Auch in anderen alten Kulturen spielt das Fasten eine rituelle Rolle, vor allem hinduistische Gurus stehen in dem Ruf, durch weitestgehende Entsagung buchstäblich über dem Boden zu schweben, auf jeden Fall aber einen höheren Zustand zu erlangen, der sie ohne weitere Reinkarnationen direkt ins Nirwana befördert.Von den Katholiken indes kann man nicht wirklich behaupten, dass sie getreu Jesu Beispiel folgten.

Askese? Muss nicht sein!

Wie Anna Dünnebier und Gert von Paczensky in „Leere Töpfe, volle Töpfe“, ihrer erschöpfenden, soeben in der Anderen Bibliothek prachtvoll wiederaufgelegten „Kulturgeschichte des Essens und Trinkens“ aus dem Jahr 1994, berichten, haben die Bischöfe über die Jahrhunderte in der Fastenzeit zwischen Aschermittwoch und Ostern regelrechte Fressorgien gefeiert. Dagegen erscheint die Buttermilch-Diät, der sich der Co-Autor und ehemalige „Panorama“-Chef Paczensky jedes Jahr unterzog, geradezu als Hochamt der Askese.

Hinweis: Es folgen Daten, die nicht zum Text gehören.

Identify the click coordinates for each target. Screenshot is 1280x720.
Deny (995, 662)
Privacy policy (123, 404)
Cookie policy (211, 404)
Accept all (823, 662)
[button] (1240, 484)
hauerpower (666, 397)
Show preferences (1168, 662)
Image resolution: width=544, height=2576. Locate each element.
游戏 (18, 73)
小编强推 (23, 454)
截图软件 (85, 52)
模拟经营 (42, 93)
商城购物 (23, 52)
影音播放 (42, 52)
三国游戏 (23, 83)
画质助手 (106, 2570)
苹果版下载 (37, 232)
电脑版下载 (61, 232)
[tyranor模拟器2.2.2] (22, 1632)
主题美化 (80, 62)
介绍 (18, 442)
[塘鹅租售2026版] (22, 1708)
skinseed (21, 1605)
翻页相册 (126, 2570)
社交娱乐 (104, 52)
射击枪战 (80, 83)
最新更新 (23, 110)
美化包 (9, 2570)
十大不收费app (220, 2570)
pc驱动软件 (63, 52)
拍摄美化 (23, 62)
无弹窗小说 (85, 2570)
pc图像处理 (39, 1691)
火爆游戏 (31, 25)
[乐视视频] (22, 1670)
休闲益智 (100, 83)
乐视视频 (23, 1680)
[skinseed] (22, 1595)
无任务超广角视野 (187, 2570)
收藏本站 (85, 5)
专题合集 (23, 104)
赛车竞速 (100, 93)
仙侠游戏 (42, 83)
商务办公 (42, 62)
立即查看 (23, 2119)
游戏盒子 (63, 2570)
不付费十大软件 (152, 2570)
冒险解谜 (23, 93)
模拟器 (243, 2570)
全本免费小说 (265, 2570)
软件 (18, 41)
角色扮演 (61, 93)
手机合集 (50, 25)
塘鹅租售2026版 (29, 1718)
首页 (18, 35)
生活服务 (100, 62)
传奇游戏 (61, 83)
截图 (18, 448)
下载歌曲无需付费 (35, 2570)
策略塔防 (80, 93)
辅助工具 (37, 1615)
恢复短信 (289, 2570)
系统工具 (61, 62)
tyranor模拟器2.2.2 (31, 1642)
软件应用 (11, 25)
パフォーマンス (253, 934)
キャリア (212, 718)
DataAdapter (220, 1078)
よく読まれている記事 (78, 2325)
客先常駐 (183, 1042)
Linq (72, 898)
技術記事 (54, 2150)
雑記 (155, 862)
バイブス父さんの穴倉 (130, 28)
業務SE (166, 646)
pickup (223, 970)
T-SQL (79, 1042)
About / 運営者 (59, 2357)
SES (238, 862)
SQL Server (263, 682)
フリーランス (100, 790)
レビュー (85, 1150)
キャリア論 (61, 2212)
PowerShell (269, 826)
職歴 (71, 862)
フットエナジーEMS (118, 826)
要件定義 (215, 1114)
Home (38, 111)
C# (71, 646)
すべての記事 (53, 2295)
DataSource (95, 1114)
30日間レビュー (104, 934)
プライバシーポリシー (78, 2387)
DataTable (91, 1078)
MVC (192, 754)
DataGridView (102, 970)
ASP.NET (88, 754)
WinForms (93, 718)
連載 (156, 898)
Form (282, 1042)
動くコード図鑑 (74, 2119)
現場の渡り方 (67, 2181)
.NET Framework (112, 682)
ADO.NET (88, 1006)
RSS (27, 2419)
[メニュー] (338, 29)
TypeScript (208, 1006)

Dem Verfasser, der theoretisch durchaus die Vorzüge der Entschlackung zu schätzen weiß, mangelt es dagegen an der hierfür notwendigen Selbstdisziplin. Jahrelang versuchte er sich erfolglos an den verschiedensten Varianten der Körperreinigung und Gewichtsabnahme und war bereits dabei, sich mit einer Zukunft als Marlon-Brando-artiger Fleischberg abzufinden – als er eines Abends dem Auftritt des rotbäckigen Fernsehdoktors Eckart von Hirschhausen bei Markus Lanz beiwohnte.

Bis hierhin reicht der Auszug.